Si l'érosion des droits humains est la plus grande difficulté que nous rencontrons dans la lutte contre le VIH, la complaisance pourrait bien arriver au deuxième rang. Un nombre croissant de pays atteignent l'objectif 95-95-95 de l'ONUSIDA (95 % des personnes séropositives au VIH connaissent leur statut sérologique ; 95 % de celles-ci sont sous traitement ; 95 % des personnes sous traitement ont une charge virale indétectable). Et de moins en moins de personnes en position de pouvoir se sentent personnellement menacées. Il devient donc plus difficile d'entretenir la volonté politique et de mobiliser les ressources pour achever le travail. Dans un monde où les besoins concurrents et les crises se multiplient, il est tout à fait compréhensible que les décisionnaires soient tentés de réaffecter les ressources vers d'autres priorités. Mais baisser la garde à ce stade de la lutte serait une erreur fatale. Dans les pays où ils ont été ignorés ou négligés, le VIH et le sida sont repartis à la hausse. Contre un ennemi aussi tenace que le VIH, la victoire doit être totale, sinon ce n'est que partie remise.

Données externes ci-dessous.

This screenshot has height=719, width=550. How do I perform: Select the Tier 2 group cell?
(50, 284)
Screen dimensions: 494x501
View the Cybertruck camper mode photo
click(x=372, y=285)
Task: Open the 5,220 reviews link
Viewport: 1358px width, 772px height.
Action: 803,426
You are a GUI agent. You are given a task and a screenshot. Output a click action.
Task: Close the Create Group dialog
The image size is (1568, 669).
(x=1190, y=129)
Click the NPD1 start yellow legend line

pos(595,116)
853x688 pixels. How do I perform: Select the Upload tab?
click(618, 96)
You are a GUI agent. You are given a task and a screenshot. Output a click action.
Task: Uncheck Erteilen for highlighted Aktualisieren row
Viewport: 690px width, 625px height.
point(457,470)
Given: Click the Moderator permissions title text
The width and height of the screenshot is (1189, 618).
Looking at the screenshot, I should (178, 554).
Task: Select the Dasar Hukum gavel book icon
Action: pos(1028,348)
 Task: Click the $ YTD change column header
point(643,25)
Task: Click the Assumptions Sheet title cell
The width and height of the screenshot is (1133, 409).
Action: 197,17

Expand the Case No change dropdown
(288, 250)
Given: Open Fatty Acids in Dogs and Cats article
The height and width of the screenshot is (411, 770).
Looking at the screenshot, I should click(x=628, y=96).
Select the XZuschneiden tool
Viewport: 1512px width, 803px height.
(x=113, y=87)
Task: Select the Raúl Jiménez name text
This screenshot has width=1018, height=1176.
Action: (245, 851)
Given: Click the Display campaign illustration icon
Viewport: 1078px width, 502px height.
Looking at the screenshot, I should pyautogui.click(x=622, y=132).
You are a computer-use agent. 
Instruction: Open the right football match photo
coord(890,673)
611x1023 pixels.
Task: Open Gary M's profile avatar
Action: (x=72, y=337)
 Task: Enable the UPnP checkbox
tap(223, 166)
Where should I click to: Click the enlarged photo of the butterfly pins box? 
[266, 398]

Il nous faut donc réitérer notre engagement envers l'objectif de l'ODD n° 3 et mettre fin au VIH et au sida en tant que menace pour la santé publique d'ici 2030. Notre trajectoire actuelle ne nous mènera pas vers la victoire. Elle est pourtant à notre portée ; il manque seulement une volonté politique et les ressources nécessaires. La riposte mondiale au VIH et au sida a été un moment fort dans l'histoire de la santé publique, une extraordinaire manifestation de solidarité mondiale qui a changé notre vision du droit à la santé. Il est temps d'achever le travail et de libérer le monde du sida.

Cet article d'opinion a été publié pour la première fois dans Forbes.